ALMOND GWALIOR −147
 この時点で告げればカルニスタミアは間違いなく動くとエーダリロクは解った。そして解った以上、この場で動かさないようにする為に事態を一時収めることに決めた。
「落ち着けよ……あーとな、殺してはならぬ辺りが巴旦杏の塔の中にもある。付け足されたくだりだから、それの隠語か何かなんじゃないか?」
 カルニスタミアに父の遺言に従って動かれては困るのだ。
 カルニスタミアが簒奪をして、カレンティンシスを生かしておけば生体データを収集する必要が出てくる。
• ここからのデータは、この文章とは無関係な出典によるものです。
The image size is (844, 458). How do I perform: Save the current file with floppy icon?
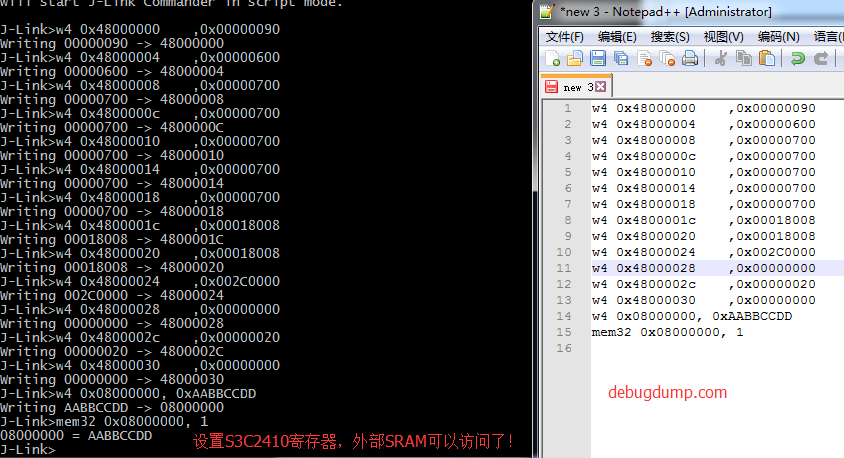pyautogui.click(x=598, y=58)
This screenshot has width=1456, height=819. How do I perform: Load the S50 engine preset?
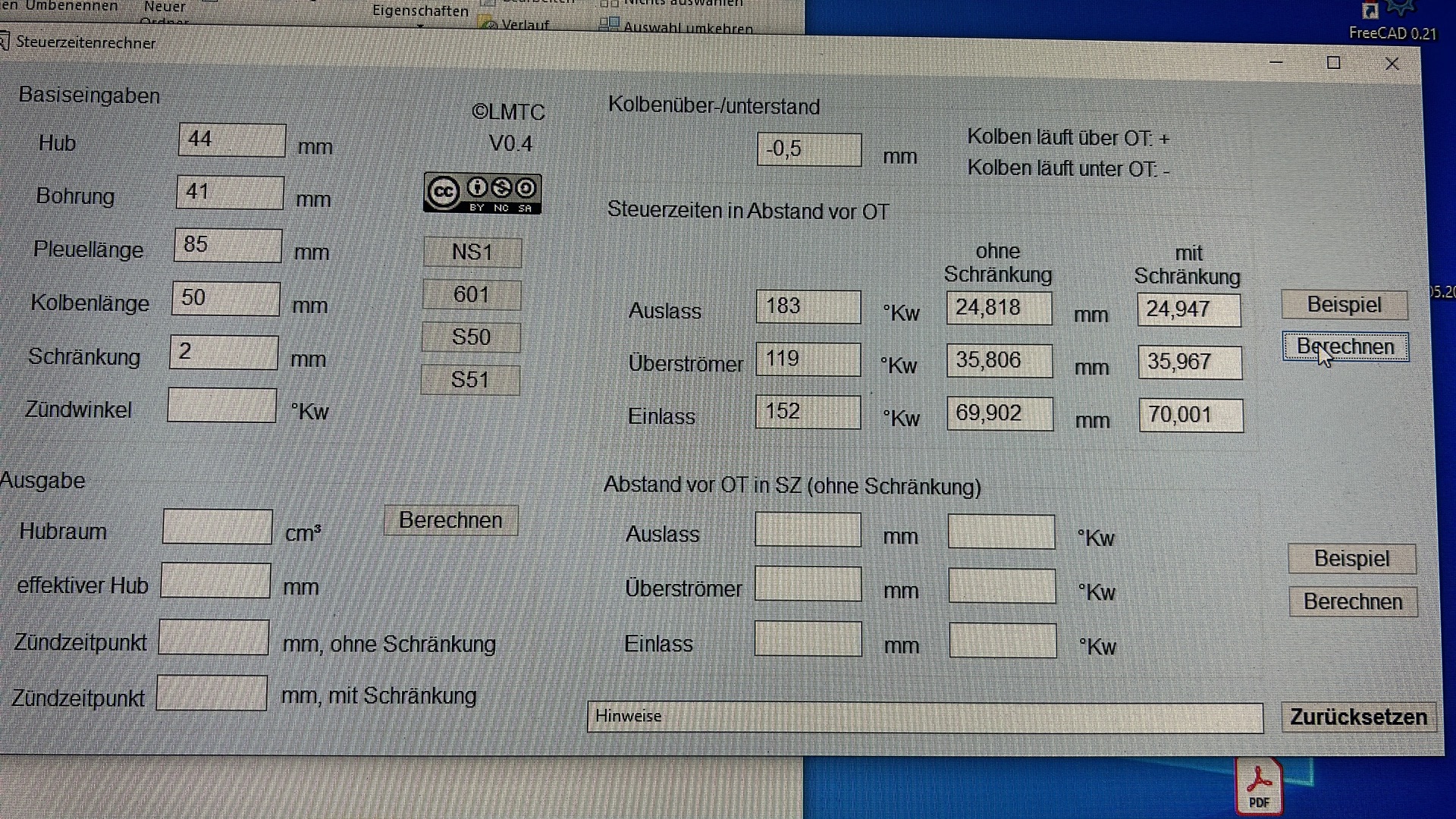pyautogui.click(x=471, y=337)
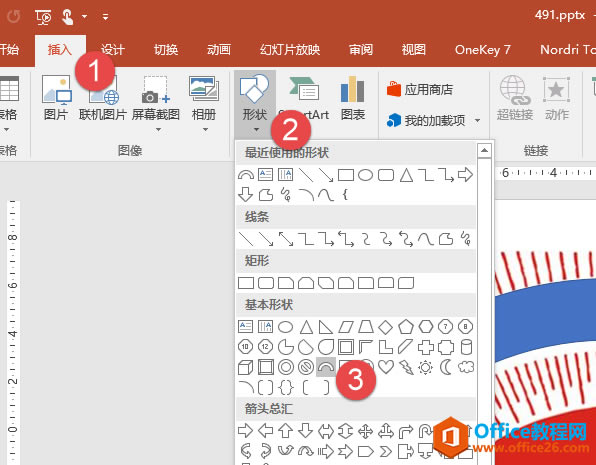596x465 pixels.
Task: Insert a cube shape
Action: click(x=245, y=367)
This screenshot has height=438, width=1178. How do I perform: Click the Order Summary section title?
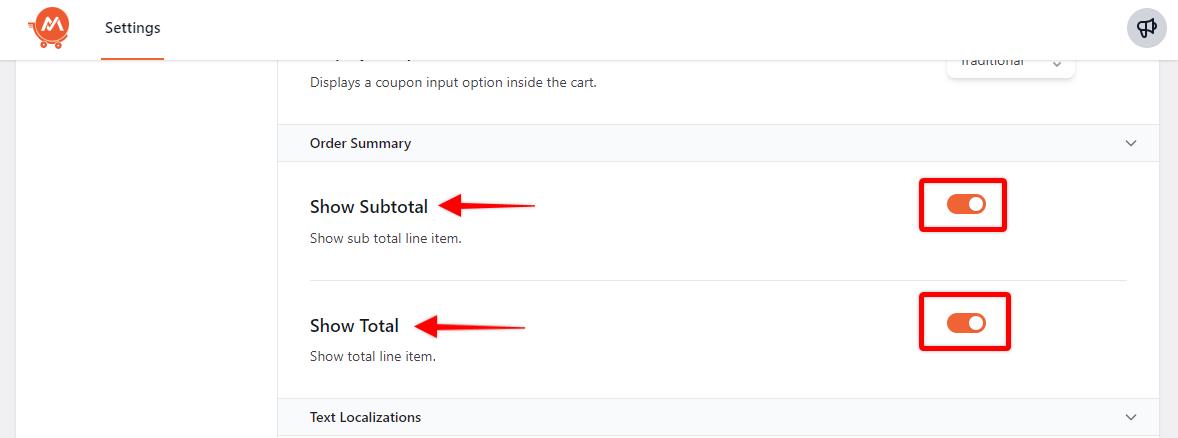[x=360, y=143]
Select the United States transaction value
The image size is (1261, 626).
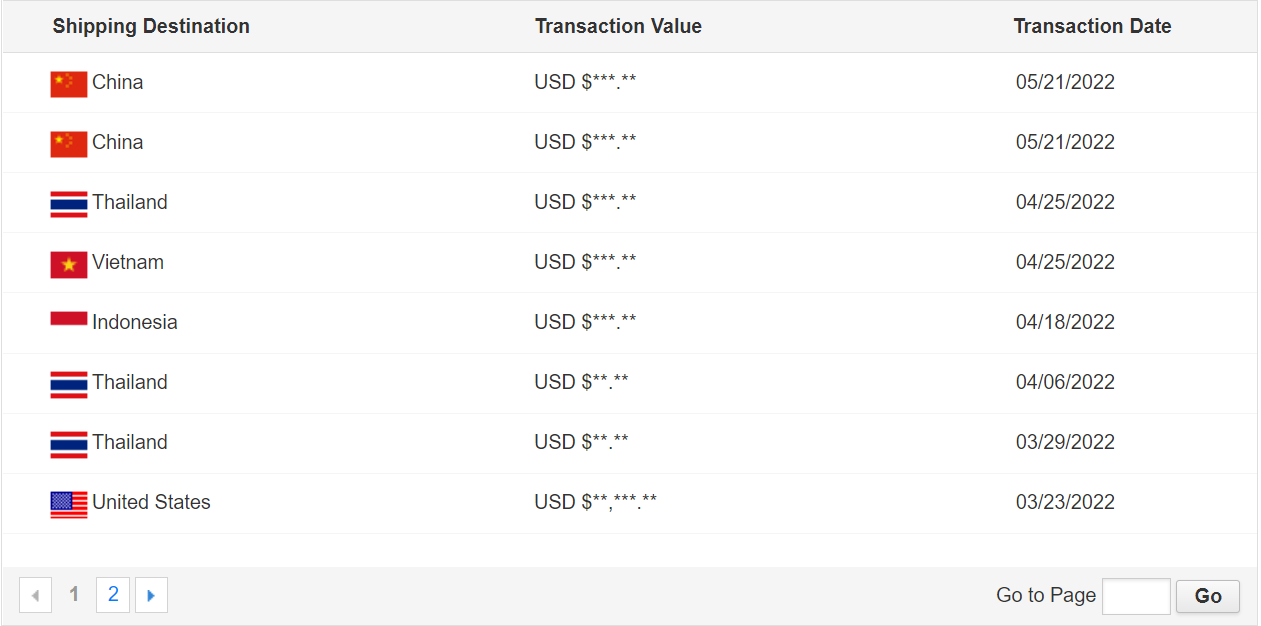click(595, 502)
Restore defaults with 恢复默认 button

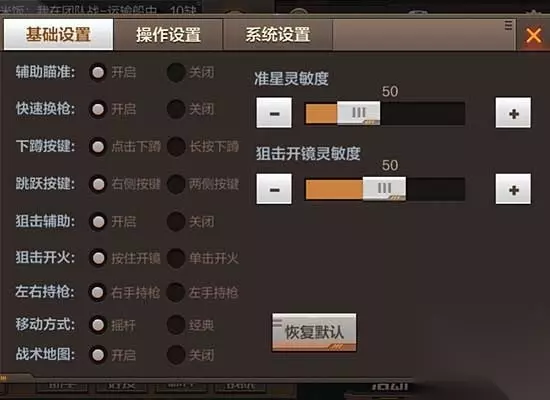tap(314, 332)
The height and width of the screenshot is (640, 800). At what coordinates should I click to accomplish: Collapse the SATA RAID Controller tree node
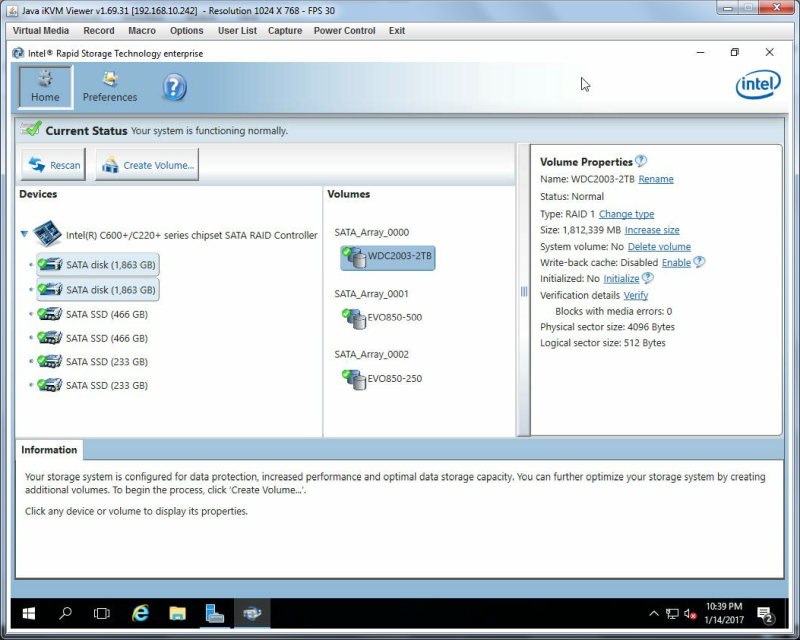(24, 234)
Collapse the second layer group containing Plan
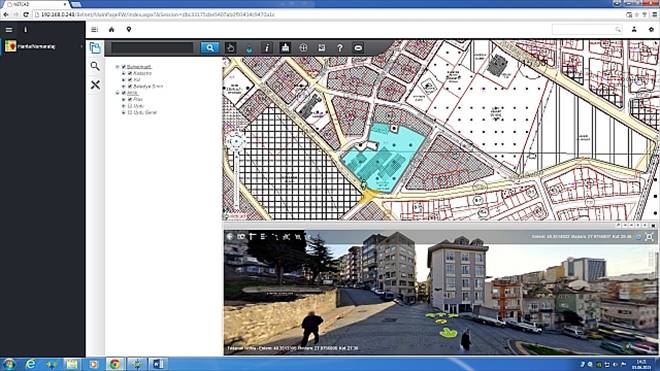Image resolution: width=660 pixels, height=371 pixels. (x=118, y=93)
 そうなればカレンティンシスが両性具有であることがばれてしまう。その後、今まで自分の大事なザウディンダルを虐げていた女王に対し、新王となったカルニスタミアがどうでるか? そして本人は認めていないがカレンティンシスを殺害対象として “みていない” 親友のビーレウストがどう出るか?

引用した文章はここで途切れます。